- _Aufgabenstellung_
Erklären Sie anhand des folgenden Textabschnitts, warum laut der Rezension das Frustlevel beim Leser überwiegt, obwohl die Autorin spannende und interessante Plottwists einzubauen versteht.

Silent Child – Nur dein Kind kennt die Wahrheit (Sarah A. Denzil)
Klappentext:
Vor zehn Jahren musste Emma Price hilflos mit ansehen, wie der rote Regenmantel ihres sechsjährigen Sohns Aiden aus dem Wasser gefischt wurde. An jenem verhängnisvollen Tag gab es eine Sturmflut und der kleine Junge lief heimlich von der Schule weg und ertrank. Sein Körper wurde nie gefunden. Zehn Jahre später hat sich Emma nach sehr schweren Zeiten von diesem Schicksalsschlag erholt, ist verheiratet und hochschwanger – als plötzlich ihr totgeglaubter Sohn wieder auftaucht. Stumm. Nur die zahlreichen, zum Teil Jahre alten Verletzungen erzählen eine grausame Geschichte. Wo war er? Was ist ihm passiert? Und wer hat Aiden entführt? Emma sucht verzweifelt nach Antworten. Und muss feststellen, dass sie niemandem vertrauen kann …
Rezension:
Bei einem schweren Unwetter vor zehn Jahren verschwand Emmas damals sechsjähriger Sohn Aiden spurlos. Lediglich seine rote Regenjacke wurde in den Fluten des Flusses gefunden. Inzwischen wurde Aiden offiziell für tot erklärt und beerdigt, Emma ist wieder verheiratet und erwartet ein kleines Mädchen. Doch wie aus dem Nichts taucht im nahegelegenen Wald ein ungefähr sechzehnjähriger Junge auf und schnell stellt sich heraus, dass es sich dabei um ihren Sohn handelt. Niemand weiß, woher er so plötzlich kommt und was ihm in den vergangenen zehn Jahren widerfahren ist. Denn Aiden spricht nicht und ist auch ansonsten nicht auf dem Entwicklungsstand von Gleichaltrigen. Mit Hilfe des bereits damals zuständigen Polizisten macht Emma sich auf die Suche nach Antworten. Doch jeder im Dorf ist verdächtig, und solange Aiden nicht redet, stehen die Ermittler vor nicht nur einem Rätsel.
Ein echtes Horrorszenario für Eltern als Grundplot – zumindest mit der Ausgangsidee konnte Sarah A. Denzil einen Volltreffer landen. In einer Art Rückblende erlebt der Leser den Tag des Unwetters und das spurlose Verschwinden von Aiden quasi hautnah mit. Hier spielt die Autorin ihre Karten besonders im Hinblick auf die Gedanken und Emotionen der Mutter hervorragend aus, kann aber vor allem mit der bedrückenden Atmosphäre dieses besonderen Tages punkten. Die düstere Atmosphäre wird weitestgehend durch das ganze Buch hinweg aufrechterhalten, was für einen gewissen Spannungsbogen sorgt, denn ansonsten bleibt der Nervenkitzel leider die meiste Zeit auf der Strecke. Trotz aller Versuche, den Charakteren ähnliche Substanz zu verleihen, bleibt der Großteil der agierenden Personen über weite Strecken eher farblos. So richtig Zugang bekommt der Leser zu keinem Protagonisten, wodurch viel Potential verschenkt wird. Und obwohl die Autorin durchaus spannende und interessante Plottwists einzubauen versteht, überwiegt das Frustlevel beim Leser durch zahlreiche Wiederholungen, gerade was den Jammermodus von Emma angeht. Sie ist, neben Aiden, eigentlich die wichtigste Person, konzentriert sich aber meistens auf die falschen Dinge bzw. Personen. Allerdings entwickelt sie sich im Laufe der Seiten von einer naiven, teils gebrochenen und hilfsbedürftigen Frau zu einer starken Kämpferin, die für sich, ihre Kinder und ihre Freunde einzustehen versucht.

(Rohdatensätze)
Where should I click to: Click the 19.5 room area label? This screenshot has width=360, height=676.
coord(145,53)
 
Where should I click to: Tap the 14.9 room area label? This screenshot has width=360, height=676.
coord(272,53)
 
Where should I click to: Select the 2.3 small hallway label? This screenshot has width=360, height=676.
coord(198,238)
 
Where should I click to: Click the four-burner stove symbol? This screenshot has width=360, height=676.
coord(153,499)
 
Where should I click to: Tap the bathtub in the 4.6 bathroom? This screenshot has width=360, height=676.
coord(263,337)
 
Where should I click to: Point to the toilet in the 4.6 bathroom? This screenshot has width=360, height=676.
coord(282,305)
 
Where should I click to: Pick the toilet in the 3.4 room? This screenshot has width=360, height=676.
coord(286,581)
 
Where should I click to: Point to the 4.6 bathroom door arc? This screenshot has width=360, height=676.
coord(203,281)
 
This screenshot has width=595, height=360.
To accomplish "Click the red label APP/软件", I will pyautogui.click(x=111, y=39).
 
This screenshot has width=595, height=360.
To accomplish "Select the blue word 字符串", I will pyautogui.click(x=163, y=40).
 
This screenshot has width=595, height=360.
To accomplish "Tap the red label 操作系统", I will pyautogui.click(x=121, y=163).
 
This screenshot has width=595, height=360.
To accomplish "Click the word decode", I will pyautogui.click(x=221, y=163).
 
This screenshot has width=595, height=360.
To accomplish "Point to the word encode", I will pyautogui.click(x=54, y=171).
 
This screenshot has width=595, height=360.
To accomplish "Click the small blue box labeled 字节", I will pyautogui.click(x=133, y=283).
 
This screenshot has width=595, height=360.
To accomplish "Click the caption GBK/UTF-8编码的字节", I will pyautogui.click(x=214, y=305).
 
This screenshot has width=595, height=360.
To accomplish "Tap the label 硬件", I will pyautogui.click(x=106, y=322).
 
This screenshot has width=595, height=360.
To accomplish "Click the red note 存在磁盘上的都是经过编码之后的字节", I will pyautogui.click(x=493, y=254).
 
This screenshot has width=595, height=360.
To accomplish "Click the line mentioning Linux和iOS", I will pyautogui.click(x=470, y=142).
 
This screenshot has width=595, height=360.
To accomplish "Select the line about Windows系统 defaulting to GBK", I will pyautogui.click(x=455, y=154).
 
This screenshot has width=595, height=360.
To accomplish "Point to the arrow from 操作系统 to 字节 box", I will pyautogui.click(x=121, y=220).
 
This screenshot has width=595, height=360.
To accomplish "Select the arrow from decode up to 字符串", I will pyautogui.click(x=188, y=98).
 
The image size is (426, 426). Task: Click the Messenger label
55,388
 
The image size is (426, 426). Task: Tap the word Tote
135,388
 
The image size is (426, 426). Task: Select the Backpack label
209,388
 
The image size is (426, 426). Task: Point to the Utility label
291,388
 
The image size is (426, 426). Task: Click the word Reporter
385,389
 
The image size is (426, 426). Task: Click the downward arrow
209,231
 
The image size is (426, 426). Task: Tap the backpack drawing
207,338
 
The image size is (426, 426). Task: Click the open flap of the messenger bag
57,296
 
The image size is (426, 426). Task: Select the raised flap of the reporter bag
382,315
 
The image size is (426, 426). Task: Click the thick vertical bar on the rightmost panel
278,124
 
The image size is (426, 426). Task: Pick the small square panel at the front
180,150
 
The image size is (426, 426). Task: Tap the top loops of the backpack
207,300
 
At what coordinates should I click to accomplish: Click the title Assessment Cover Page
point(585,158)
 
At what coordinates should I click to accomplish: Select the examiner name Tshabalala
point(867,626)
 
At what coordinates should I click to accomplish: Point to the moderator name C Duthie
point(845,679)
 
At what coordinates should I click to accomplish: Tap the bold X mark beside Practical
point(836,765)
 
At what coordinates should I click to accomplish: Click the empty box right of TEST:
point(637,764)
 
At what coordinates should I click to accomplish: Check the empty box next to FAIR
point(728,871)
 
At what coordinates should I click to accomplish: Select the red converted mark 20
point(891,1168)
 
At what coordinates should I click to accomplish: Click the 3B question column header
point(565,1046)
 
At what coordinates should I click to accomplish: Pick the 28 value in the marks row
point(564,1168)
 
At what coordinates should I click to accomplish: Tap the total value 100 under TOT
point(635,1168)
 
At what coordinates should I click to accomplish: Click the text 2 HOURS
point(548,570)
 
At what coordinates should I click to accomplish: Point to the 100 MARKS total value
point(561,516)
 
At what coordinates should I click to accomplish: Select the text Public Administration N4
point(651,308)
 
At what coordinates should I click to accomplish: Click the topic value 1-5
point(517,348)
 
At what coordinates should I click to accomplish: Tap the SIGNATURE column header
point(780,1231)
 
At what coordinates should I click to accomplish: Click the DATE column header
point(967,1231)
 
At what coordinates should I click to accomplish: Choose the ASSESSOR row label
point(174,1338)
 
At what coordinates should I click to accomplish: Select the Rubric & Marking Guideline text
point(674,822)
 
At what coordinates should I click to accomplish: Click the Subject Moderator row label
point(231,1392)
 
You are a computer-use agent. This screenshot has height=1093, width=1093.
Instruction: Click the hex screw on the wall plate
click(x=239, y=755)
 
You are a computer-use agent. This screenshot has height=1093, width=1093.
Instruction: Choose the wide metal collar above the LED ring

- _Lösung_
Laut der Rezension liegt das an den zahlreichen Wiederholungen, vor allem beim Jammermodus von Emma.